▶ Deskripsi Latihan
Menurut kutipan halaman tentang layanan bank tanpa kantor, kapan Otoritas Jasa Keuangan berdiri?

▶ Kutipan Halaman
Senin, 11 Mei 2015

Menyibak Sisi Gelap

Layanan bank tanpa kantor menjadi solusi untuk membuat program keuangan inklusif berhasil. Meski demikian ada sederet potensi masalah yang bisa timbul dari layanan ini yang seharusnya diantisipasi otoritas keuangan.

Di zaman serba tanpa batas dan terbuka, akses adalah hal terpenting. Di dunia keuangan pun demikian. Hampir semua negara di dunia menginginkan semua rakyatnya memiliki akses ke lembaga keuangan. Kemudian muncullah layanan yang dikenal dengan nama branchless banking (BB). Istilah yang mengacu pada layanan bank tanpa harus melalui kantornya sejatinya sudah muncul lebih dari lima tahun lalu. Bahkan di Inggris praktik yang lekat dengan penggunaan teknologi informasi itu sudah mulai muncul sejak awal 90-an.
Bagi Indonesia, booming telepon selular dan kemudian terbentuknya otoritas pengawas lembaga keuangan menjadi momentum munculnya layanan BB yang diawali oleh program inklusi keuangan. Otoritas Jasa Keuangan (OJK) yang berdiri pada awal 2013, sudah memastikan bahwa harus makin banyak masyarakat yang menggunakan jasa lembaga keuangan.

Butir data

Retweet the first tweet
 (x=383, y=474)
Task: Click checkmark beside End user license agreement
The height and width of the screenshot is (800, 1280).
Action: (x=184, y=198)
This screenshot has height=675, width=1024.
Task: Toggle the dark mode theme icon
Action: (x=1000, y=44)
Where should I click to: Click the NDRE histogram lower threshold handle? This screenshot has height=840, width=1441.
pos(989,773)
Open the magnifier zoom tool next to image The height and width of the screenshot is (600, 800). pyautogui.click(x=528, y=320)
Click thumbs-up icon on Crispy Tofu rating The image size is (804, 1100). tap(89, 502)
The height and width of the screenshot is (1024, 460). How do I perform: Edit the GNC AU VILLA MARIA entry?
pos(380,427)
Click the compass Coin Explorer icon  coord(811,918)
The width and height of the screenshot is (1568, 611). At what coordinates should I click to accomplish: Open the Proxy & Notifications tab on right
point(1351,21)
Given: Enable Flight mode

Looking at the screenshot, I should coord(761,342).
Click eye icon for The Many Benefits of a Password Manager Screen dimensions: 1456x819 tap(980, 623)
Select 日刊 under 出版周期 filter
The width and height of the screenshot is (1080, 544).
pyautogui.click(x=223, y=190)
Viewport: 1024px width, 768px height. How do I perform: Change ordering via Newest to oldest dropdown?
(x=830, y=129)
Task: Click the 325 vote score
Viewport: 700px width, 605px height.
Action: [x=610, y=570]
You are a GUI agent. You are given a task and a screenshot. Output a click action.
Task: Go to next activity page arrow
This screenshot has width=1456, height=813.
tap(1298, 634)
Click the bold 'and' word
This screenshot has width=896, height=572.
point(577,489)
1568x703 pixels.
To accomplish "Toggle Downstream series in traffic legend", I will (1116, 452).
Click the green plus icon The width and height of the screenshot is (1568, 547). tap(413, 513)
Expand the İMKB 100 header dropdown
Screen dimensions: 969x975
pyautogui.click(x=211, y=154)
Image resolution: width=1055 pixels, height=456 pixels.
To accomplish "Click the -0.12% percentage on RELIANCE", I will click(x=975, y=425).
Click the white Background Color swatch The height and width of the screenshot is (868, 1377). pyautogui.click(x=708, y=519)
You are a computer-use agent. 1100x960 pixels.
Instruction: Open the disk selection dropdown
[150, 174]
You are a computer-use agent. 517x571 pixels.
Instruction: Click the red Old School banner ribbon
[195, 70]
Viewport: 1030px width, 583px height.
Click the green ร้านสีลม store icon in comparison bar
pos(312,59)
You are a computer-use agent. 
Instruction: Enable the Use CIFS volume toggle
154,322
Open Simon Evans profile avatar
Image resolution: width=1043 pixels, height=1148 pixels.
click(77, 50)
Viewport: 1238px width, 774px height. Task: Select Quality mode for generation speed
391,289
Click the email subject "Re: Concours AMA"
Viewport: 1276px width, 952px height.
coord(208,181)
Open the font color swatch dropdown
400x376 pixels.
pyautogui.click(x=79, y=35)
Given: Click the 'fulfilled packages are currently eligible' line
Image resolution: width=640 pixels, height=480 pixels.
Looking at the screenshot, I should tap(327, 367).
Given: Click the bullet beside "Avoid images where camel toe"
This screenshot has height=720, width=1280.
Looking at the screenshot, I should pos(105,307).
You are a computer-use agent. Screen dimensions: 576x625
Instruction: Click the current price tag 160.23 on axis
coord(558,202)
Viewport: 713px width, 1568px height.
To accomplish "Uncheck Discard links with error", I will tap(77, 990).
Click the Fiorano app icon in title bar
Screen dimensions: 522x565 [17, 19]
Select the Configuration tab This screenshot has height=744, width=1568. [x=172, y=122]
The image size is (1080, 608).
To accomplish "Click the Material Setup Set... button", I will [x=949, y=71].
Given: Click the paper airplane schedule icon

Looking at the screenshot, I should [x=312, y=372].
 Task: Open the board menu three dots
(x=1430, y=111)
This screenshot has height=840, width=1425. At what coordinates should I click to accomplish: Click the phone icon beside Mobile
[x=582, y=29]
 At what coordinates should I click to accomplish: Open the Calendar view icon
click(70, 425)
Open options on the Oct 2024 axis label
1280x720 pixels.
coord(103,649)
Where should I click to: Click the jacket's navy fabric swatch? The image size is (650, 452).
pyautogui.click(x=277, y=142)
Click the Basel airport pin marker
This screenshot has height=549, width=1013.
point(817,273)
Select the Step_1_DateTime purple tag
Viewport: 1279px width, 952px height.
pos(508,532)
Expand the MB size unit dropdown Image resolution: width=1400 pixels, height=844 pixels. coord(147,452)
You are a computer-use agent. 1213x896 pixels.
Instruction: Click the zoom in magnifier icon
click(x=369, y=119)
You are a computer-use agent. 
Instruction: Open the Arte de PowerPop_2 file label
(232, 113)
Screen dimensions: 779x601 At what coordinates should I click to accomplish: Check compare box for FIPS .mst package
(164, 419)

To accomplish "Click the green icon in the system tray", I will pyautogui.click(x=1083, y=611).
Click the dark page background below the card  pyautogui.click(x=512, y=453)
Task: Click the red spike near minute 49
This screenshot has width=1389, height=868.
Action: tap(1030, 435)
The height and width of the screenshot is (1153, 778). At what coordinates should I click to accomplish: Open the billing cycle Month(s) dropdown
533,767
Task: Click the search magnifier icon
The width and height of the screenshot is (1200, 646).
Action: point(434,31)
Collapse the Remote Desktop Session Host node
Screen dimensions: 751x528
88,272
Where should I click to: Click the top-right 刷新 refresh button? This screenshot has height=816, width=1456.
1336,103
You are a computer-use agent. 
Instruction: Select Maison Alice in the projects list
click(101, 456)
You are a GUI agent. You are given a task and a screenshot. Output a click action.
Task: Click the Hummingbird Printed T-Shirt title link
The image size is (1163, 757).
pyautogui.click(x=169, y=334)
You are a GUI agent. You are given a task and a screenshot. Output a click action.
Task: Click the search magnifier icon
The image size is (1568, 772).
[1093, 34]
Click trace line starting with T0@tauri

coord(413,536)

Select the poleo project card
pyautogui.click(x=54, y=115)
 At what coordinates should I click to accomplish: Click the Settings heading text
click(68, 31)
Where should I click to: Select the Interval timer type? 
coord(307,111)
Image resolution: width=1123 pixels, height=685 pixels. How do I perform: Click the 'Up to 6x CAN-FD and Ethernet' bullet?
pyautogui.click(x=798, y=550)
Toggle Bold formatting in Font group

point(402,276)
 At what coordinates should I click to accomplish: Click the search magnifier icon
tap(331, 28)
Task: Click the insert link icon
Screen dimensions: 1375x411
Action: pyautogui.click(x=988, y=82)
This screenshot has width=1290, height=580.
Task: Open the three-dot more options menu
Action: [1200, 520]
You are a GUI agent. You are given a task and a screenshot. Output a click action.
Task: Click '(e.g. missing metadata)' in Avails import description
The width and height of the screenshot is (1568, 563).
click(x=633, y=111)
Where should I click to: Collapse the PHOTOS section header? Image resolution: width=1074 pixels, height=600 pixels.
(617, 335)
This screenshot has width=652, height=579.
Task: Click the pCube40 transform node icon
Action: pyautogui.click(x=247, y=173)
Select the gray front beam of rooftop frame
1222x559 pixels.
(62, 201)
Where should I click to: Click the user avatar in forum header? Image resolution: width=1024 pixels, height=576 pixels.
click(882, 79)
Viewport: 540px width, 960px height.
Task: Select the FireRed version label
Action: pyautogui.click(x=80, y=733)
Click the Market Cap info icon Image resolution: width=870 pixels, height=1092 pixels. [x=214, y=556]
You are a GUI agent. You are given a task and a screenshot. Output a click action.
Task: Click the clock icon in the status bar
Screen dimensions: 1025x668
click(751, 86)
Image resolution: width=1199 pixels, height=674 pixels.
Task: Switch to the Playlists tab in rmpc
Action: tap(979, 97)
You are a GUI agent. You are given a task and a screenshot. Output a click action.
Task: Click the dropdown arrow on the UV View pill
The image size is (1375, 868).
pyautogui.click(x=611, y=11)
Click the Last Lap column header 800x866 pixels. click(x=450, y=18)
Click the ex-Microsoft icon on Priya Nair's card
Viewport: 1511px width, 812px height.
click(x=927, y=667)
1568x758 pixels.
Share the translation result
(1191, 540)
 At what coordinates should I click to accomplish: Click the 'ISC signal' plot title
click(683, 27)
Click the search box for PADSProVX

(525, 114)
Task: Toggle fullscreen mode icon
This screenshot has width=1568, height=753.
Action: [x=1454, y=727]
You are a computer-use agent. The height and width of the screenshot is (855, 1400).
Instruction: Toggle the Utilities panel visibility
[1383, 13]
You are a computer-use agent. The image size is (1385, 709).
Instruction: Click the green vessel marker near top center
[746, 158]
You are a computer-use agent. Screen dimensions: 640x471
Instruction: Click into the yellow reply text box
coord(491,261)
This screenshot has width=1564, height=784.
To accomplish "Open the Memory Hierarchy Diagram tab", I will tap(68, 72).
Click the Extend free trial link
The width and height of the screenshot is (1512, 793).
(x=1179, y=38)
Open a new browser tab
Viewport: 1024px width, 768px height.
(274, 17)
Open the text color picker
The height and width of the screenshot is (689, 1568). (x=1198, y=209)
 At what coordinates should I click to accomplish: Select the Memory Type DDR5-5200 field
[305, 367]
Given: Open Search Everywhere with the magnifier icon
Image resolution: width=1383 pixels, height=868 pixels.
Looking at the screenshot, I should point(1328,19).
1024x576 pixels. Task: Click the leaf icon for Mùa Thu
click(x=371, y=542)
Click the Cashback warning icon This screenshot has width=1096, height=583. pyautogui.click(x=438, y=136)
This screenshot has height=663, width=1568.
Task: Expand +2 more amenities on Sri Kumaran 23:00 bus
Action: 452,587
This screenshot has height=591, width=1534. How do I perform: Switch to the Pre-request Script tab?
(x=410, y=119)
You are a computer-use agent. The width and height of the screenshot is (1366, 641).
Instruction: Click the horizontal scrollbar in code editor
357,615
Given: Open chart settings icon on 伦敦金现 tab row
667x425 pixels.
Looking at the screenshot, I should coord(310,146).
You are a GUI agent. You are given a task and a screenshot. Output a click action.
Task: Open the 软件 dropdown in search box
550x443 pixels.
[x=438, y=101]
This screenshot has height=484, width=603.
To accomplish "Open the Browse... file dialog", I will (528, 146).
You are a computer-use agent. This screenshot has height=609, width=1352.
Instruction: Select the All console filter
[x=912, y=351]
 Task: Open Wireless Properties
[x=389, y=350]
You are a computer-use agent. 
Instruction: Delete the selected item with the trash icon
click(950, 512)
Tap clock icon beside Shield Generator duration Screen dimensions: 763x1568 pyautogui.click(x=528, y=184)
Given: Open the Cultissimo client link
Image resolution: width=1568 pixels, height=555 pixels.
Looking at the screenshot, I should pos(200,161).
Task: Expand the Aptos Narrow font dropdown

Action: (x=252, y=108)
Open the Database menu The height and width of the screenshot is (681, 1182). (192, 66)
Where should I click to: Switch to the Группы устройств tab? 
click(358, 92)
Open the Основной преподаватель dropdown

▶ Jawaban yang Diharapkan
Pada awal 2013.